Recently for my mental health I decided to stop playing competitive games. You know, your Battlefields, your Call of Duty's, your War Thunders, etc. I found myself angry more than I was having fun. For the past ten years... I don't think I ever ended a session of a player vs player match - "happy." Now I'm playing mostly singleplayer games with some MMORPGs. I am much happier. I actually look forward to gaming when I can. There is enough to get mad at in the world, I don't want my entertainment medium of choice to be anger inducing as well. I feel like the worst part about the vast majority of player vs player games is that someone basically has to not be having fun for the other person to have fun. Not universal, and probably more a matter of personal mindset but it's how I feel. I was just wondering how many if any comrades here have done the same and how it has effected you? I can confidentally say my life is better for it.
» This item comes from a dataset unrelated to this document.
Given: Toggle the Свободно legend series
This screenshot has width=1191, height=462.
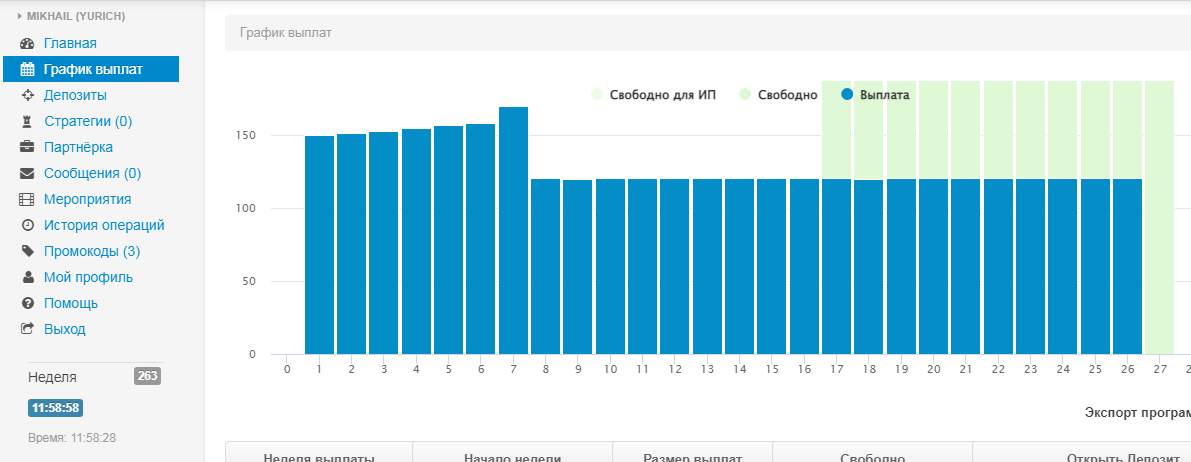Looking at the screenshot, I should pyautogui.click(x=779, y=95).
I've been playing House Flipper 2 a lot, which is a good detox from high stress games. Getting back into EU4 as well, beating up Europe at every chance I can get. Trying to learn Kremlingames games, mostly China: Mao's Legacy. Flying the MiG-19 in DCS, my favorite plane. It's been fun, and better. I do not miss War Thunder too much.
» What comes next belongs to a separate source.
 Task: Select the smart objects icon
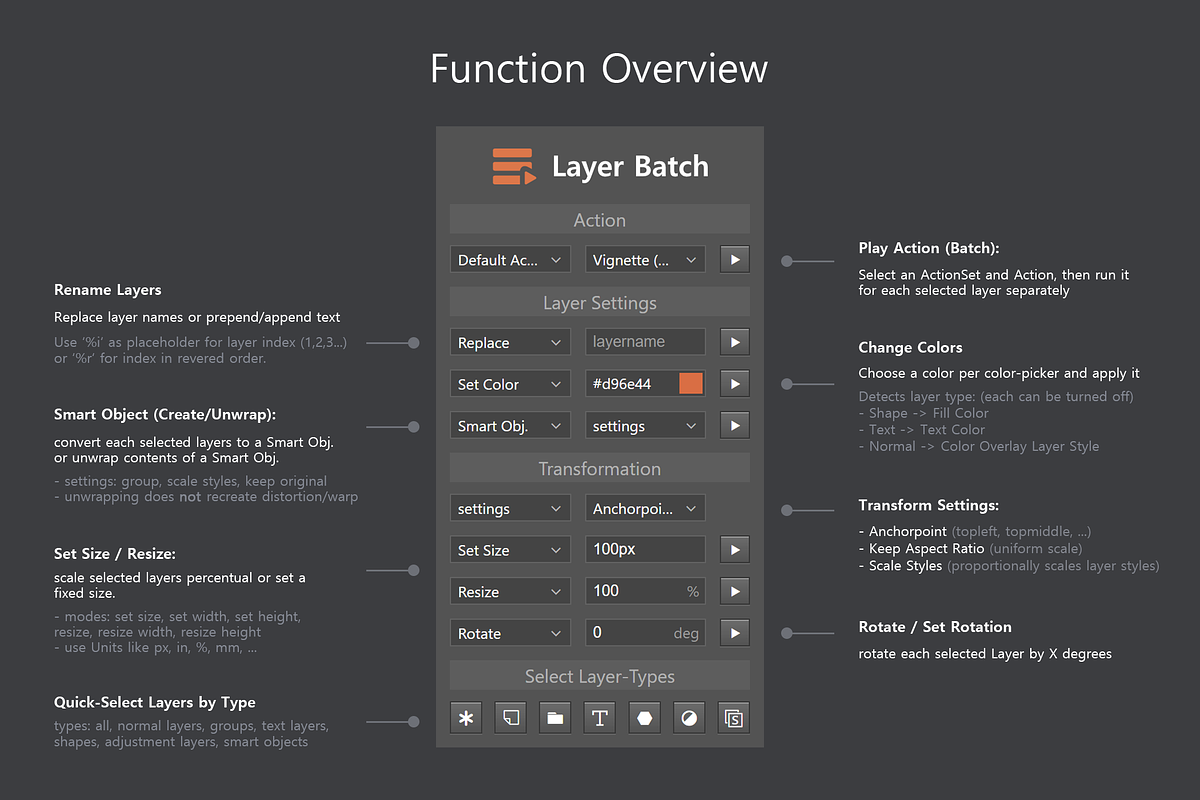733,717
I'm not knocking people who like high action player vs player enviroments, it's just something I have grown to not enjoy anymore personally.
I think dota has a lot of avenues for better understanding communism and dialectics.
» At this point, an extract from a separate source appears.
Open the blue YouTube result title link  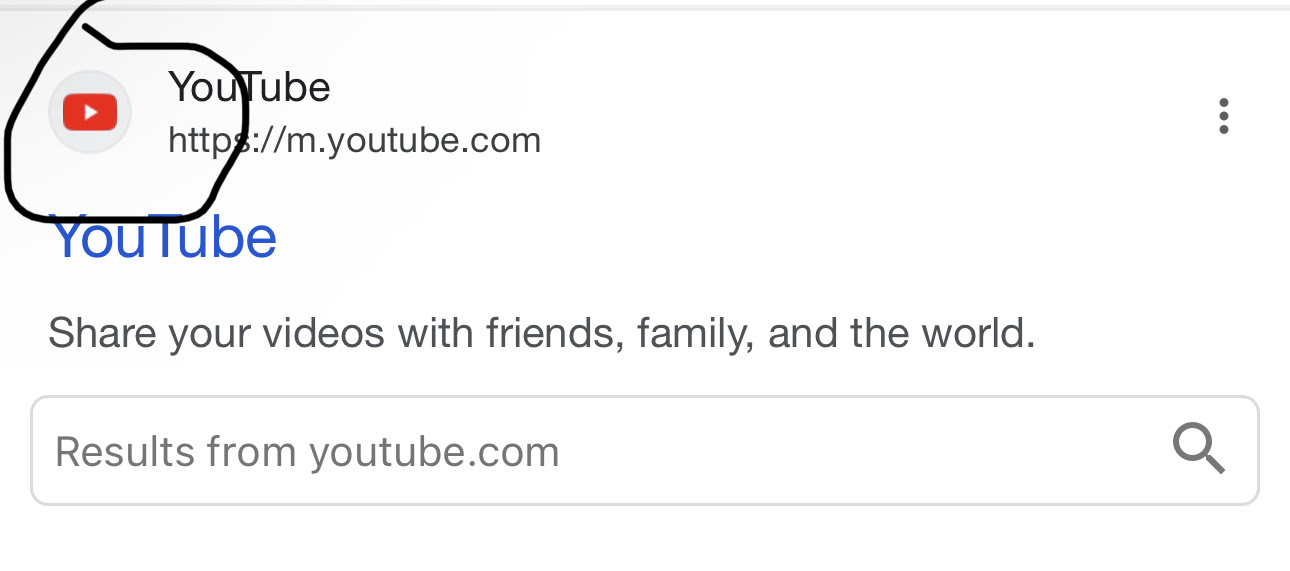(163, 238)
As one example, the way the five roles fit together in the balancing of their power spikes and the harnessing of their skill sets towards a common goal, it makes me think of this Che quote:
That's crazy because I actually thought a lot about how Dota2 was 'dialectical' compared to LoL's more 'ontological' approach. In League, the roles and lanes are written in stone, the items all serve the purpose of scaling the numbers on your fixed champion gameplay. On the contrary, there is fluidity in the Dota2 roles, ambiguity built in every hero, and items are here to mutate your gameplay more than simply scaling up your stats. Dota2 ends up with both more cooperation and actually more individual courses of action, to the cost of being harder to learn.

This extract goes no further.